秀才エリートは、単にランキングの順位しか自分の拠り所がない。このため、順位や偏差値に異常なまでにこだわりを示す。まあ、地道に努力してガチンコでポジションアップを狙うのなら、それは個人の趣味の問題だからどうでもよく、他人がとやかくいうことではない。しかし順位というものは他の人との相対的な関係なので常に「相手」を意識するものである以上、相手の足を引っ張ることで自分の順位を繰上げようという策にはまりやすい。

特に悪賢い奴ほど、こっちの作戦にシャカリキになる。ガチンコでレベルアップするよりも、こういう小賢しい裏技を駆使するほうが余程楽だし、確実に相手を引き下せるのだから効果も高い。だからこそ、彼等はすぐにマウントを取って相手を引き摺り下ろそうとする。「白い虚塔」のアカデミックな世界もいかにライバルを失脚させるかに終始しているし、キャリア官僚の世界でもいつも「相手が失敗してくれ」と祈りがちだ。

警察署長は、自分の署の管内を天皇陛下の行幸の車列が通っている間は「事件・事故が起こるな」と願うが、隣の署の管内に入ると「事件が起こって署長の首が飛べは自分の出世が早まる」とばかりに「事件・事故が起きろ」と本音では願っているという。これは、官僚発想の本質を示す言葉としてよく語られる。現場のノンキャリの警察官は皆さん真面目で職務に忠実だと思うが、落下傘のキャリア警察官僚はやはり官僚発想なのだ。

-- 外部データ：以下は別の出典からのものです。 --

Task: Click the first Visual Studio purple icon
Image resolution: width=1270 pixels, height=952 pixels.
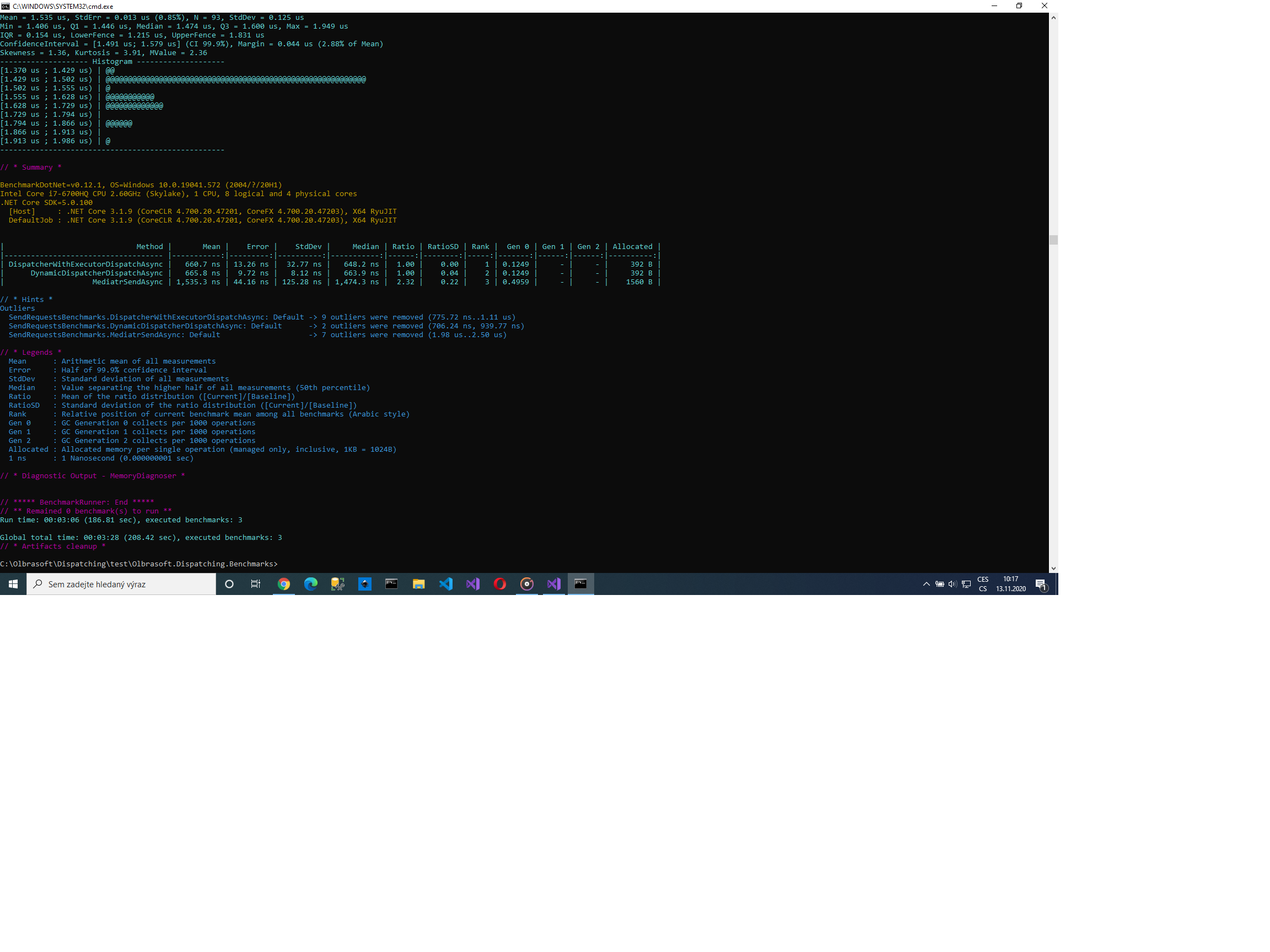Action: point(472,583)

結局秀才エリートというのは、試験で何点を取ったかという一軸の軸上での競争をしているだけなので、どこまで行ってもどんぐりの背比べであって本質的な違いはない。さらに試験というものの性質上、得意な問題が出れば点数は上がるし、苦手な問題が出れば点数が下がるので、得意とする領域が多ければ有利になるというという程度の差である。運良く得意な問題が出れば、苦手が多い人でも満点を取るチャンスがある。だからこそ、必要以上に気にするのだ。

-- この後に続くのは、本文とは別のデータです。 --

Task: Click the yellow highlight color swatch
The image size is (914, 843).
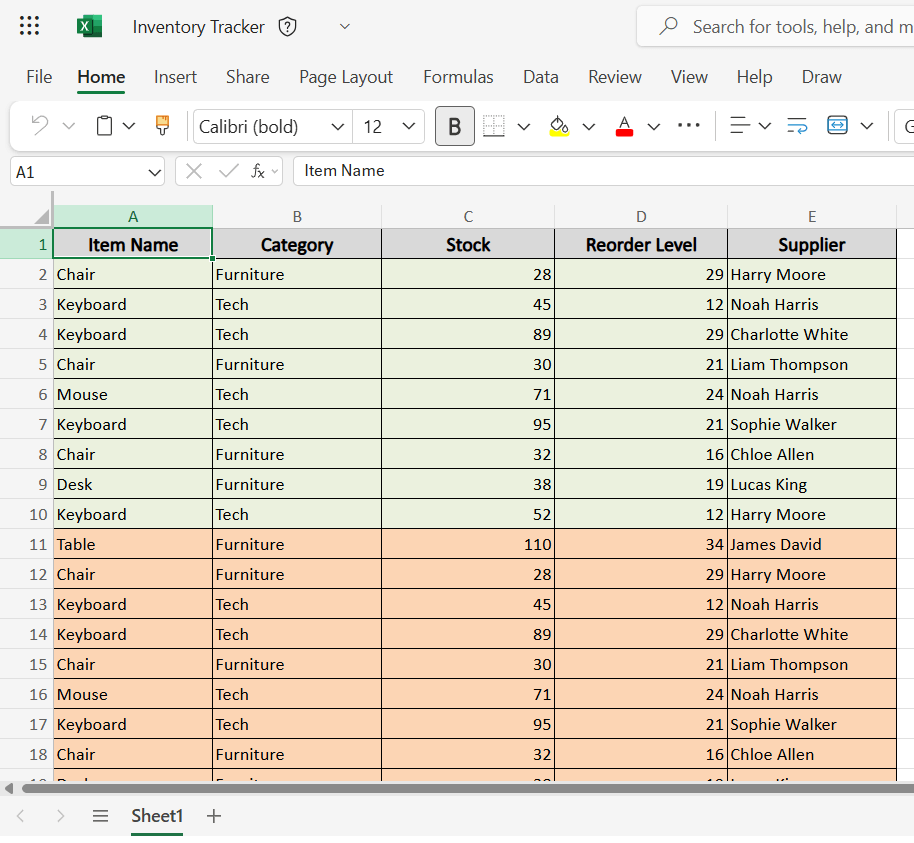Action: 560,135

その一方で天才は他人のことは全く気にしない。自分と同じ道を進める人はどこにもいないからこそ天才だからだ。天才であるということは、唯一無二の人であること、比べる相手がいないことと同値である。したがって本当に才能を持っている人である天才は、何があっても我が道を行くだけであり、周りの人々が何をしているかを気にすることはない。そんなことに気を遣うくらいならば、もっと自分の道を極めることにエネルギーを費やすだろう。

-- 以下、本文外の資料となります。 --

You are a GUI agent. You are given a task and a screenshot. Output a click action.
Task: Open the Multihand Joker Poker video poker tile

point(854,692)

つまり天才の条件とは、周りのことには基本的に一切興味がなく、「自分がしたいことができているかどうか」だけにしか関心がないことにある。自分が満足できるかどうかこそが絶対的な指標で、他人から評価される必要がないからだ。これはポテンシャルがあまりに高く、その理想型・完成型が自分のイメージの中ではっきり見えていることに基づく。それに現実がどこまで肉薄したかだけが気に掛かっている。全てが自分の中で完結しており、己の敵は「弱い己」でしかない。

天才が情報社会で強いのは、このように理想型・完成型が明確でそこからバックキャスティング発想で道筋を拓いてゆけるため、自分の肚さえ括れば何でも自己完結で決定できることによる。知識で答えが出せない問題については、肚を括って決断しない限り対応ができない。そしてそれができるためには、最初から完成型が明確に見えている必要がある。すでにここでも何度も分析し語ってきたように、情報社会において機械ではなく人間の役割として求められるのはそういう蛮勇である。

「正解」を求めないこと。人の顔色を窺わないこと。要は情報社会においては、相手を見なければいい。そうすれば「正解は見えているのだが他人の顔色が気になっ蛮勇が震えない」でいる「準天才」も決断できるようになるだろう。そして情報社会では、相手は多くの場合生身の人間ではなく情報システムになる。となれば、それはOfficeの「カイル君」に「お前を消す方法」を尋ねるようなもの。これなら相手を恐れず蛮勇をふるうことがやりやすくなるだろう。